### Rows on where targets appear
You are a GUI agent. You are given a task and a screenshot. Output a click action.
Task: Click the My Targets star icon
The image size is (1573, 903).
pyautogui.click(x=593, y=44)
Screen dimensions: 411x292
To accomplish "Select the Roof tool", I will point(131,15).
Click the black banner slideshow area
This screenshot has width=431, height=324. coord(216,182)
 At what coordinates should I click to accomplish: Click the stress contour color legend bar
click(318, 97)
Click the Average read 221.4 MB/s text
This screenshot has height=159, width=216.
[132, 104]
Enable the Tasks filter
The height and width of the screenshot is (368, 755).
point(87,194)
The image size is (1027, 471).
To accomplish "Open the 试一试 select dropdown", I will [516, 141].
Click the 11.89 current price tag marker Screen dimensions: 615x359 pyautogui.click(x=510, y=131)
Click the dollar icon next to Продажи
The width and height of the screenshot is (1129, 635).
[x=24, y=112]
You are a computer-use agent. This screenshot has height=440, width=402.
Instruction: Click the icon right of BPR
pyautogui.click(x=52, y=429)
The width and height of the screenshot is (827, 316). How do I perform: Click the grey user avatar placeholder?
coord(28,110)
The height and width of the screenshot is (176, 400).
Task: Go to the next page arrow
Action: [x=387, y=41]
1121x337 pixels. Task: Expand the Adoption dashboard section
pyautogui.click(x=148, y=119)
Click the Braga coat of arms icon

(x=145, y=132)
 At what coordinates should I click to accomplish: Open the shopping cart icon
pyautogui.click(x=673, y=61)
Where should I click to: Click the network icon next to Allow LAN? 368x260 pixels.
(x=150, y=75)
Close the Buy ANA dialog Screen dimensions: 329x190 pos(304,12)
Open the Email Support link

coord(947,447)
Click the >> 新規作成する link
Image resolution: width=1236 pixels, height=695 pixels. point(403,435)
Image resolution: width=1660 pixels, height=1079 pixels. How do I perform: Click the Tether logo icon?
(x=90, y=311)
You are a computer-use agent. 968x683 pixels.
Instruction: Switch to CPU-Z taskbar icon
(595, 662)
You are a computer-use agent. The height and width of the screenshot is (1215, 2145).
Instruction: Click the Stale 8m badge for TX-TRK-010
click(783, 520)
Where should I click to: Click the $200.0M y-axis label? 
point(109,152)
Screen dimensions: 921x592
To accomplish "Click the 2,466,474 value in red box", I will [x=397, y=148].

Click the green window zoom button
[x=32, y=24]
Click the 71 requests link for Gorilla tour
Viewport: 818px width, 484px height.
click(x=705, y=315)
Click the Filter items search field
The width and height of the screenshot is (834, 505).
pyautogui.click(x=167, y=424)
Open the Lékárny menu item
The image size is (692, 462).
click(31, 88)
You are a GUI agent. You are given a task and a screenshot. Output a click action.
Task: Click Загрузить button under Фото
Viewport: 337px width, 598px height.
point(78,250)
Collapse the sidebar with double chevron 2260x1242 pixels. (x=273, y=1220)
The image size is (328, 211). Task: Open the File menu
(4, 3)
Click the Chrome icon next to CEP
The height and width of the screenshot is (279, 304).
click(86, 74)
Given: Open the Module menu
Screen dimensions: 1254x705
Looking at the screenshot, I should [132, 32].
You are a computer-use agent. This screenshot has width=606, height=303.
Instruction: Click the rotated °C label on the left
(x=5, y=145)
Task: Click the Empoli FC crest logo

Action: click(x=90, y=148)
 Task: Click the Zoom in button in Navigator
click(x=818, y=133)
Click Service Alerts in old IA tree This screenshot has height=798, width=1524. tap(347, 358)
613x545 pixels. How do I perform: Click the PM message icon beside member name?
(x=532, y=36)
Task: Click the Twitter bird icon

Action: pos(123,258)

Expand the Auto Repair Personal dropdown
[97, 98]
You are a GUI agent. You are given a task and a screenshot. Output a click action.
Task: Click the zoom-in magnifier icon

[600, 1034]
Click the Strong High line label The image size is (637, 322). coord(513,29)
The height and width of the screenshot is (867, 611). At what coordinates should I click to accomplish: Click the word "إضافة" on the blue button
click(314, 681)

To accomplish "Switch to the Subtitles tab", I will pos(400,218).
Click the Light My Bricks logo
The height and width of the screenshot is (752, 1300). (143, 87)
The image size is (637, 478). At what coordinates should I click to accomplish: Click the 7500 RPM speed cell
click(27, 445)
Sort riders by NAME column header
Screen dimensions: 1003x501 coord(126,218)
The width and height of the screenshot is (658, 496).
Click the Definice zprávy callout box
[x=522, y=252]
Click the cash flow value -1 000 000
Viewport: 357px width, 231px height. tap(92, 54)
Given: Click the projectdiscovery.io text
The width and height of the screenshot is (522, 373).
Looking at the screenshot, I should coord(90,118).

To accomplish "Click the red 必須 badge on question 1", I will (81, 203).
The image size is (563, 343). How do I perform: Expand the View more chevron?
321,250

### Task instructions
Recast the entries as a JSON list of strings, one string per line with blank lines omitted, starting with the line that contains "Where should I click to: Click the network" and going on through the line that contains "Image resolution: width=1236".

### Written response
[
  "Where should I click to: Click the network icon next to Allow LAN? 368x260 pixels.",
  "(x=150, y=75)",
  "Close the Buy ANA dialog Screen dimensions: 329x190 pos(304,12)",
  "Open the Email Support link",
  "coord(947,447)",
  "Click the >> 新規作成する link",
  "Image resolution: width=1236 pixels, height=695 pixels. point(403,435)"
]